The ban was reversed one day later on Feb. 4 through State Department actions, after a Washington Judge halted the order, according to a Seattle Times article from the same day.

In the brief, the universities — which also included Tufts University, Boston College, Boston University, the Massachusetts Institute of Technology, Harvard University, Northeastern University and Worcester Polytechnic Institute — asserted that the ban undermined academic exchange.

Under the ban, travel was restricted from Iran, Iraq, Libya, Somalia, Sudan, Syria and Yemen. However, the executive order also spelled uncertainty for those traveling under work or student visas, and many were left stranded abroad or unable to travel home while the ban was in place.

These consequences undermined the schools’ commitment to serving the world through innovative teaching and research, the brief asserts.
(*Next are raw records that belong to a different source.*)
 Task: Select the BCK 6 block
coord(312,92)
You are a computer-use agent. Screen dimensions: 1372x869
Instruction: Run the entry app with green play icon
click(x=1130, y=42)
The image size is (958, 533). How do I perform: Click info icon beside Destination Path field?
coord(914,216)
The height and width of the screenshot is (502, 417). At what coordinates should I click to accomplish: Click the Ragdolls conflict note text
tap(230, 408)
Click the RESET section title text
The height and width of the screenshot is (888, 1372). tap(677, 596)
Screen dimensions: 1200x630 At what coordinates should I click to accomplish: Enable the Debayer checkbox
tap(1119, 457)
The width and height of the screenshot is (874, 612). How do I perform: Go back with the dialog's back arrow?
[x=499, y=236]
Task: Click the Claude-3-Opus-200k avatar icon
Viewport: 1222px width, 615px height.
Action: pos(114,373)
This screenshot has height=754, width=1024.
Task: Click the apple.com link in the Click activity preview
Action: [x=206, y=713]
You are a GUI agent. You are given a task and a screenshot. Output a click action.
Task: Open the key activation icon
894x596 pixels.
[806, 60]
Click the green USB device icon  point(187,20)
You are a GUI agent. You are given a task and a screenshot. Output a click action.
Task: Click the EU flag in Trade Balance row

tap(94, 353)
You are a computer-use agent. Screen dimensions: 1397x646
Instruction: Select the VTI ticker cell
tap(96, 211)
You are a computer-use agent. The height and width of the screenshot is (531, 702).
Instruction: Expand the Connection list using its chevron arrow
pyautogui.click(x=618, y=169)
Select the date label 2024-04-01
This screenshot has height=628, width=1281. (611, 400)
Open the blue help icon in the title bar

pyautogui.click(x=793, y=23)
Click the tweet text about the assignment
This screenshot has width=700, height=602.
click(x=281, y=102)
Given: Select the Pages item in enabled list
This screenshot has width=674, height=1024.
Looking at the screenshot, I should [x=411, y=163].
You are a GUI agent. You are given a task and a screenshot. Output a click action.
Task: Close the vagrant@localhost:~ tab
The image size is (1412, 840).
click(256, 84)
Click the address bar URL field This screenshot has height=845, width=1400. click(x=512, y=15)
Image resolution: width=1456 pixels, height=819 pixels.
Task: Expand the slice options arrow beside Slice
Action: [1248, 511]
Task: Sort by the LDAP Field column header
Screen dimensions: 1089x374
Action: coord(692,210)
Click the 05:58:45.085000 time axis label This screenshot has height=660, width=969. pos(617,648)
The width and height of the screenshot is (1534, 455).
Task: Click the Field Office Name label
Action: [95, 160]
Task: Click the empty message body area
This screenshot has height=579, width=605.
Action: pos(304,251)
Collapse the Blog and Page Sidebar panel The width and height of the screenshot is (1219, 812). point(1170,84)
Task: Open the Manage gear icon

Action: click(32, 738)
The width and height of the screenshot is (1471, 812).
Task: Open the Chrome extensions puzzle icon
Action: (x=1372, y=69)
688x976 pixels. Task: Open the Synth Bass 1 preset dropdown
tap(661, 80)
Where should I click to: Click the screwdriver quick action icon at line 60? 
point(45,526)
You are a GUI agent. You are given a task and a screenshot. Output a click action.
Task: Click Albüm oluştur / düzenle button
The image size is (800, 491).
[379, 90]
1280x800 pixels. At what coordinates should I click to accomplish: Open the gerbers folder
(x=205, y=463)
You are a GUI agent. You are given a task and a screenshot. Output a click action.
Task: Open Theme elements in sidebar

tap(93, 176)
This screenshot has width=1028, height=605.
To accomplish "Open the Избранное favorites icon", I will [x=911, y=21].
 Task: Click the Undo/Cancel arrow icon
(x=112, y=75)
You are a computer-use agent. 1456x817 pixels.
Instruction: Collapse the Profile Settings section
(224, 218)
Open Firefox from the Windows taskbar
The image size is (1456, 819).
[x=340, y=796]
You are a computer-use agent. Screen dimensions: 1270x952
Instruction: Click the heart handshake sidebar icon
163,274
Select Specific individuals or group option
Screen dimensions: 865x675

“That effort depends on maintaining a consistent pipeline of the most talented students and scholars from around the world, who bring with them unique skills and perspectives that inure to the benefit of their classmates, colleagues, and society as a whole,” the brief reads. “And after receiving first-class educations in the United States, the benefits flow in the opposite direction, as those students and scholars take back to their countries the lessons and values they learned here.”